Contudo, Cristina ainda reclamou não entender a resistência contra o fundo, já que sua criação, segundo ela, “caiu bem em todos os setores relacionados aos mercados nacionais e internacionais”. A presidente destacou também que a dívida que ela quer pagar não foi contraída por seu governo. “A dívida se originou com os 10 anos do menemismo (em referência a Carlos Menem, que governou entre 1989 a 1999) e, mais tarde, com o corralito” que foi decretado em dezembro de 2001 e congelou os depósitos, durante a gestão de Fernando De La Rúa (União Cívica Radical em coligação com o antigo Frente País Solidário, cujos principais integrantes formaram a atual Coalizão Cívica).

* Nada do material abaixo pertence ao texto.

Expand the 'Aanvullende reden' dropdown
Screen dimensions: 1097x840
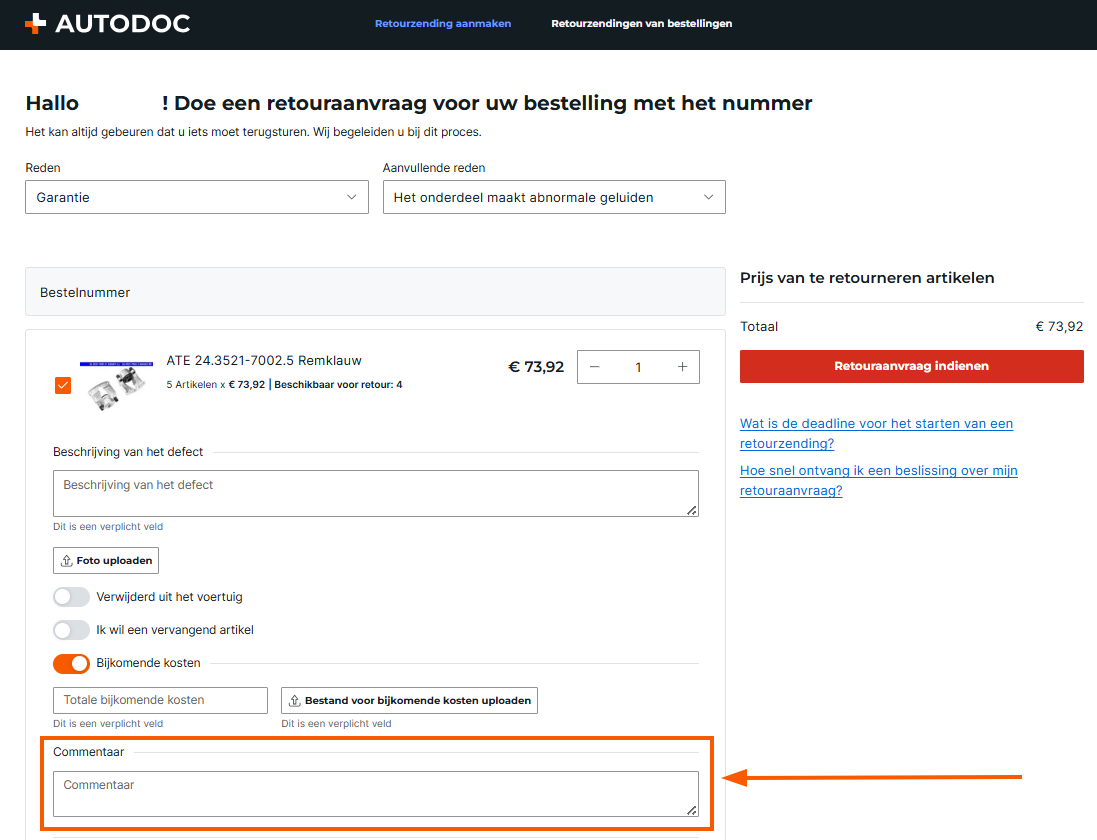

Cristina confirmou que conhece os riscos que pairam sobre as reservas ao criticar os fundos especulativos, os quais “esperam para dar um golpe sobre a Argentina”. Mas a presidente também deixou claro que não tem a intenção de ceder em suas decisões. “A especulação financeira é um negócio importante, mas tenhamos muita tranquilidade e muita fé. Não teremos o melhor gênio do mundo, não seremos os mais simpáticos, mas eu lhes garanto que quando se trata de defender os interesses do país, de brigar pelos interesses dos argentinos contra outros interesses, não afrouxamos nem debaixo d’água”, afirmou em discurso durante anúncio de medidas para beneficiar os produtores de trigo, no final desta manhã.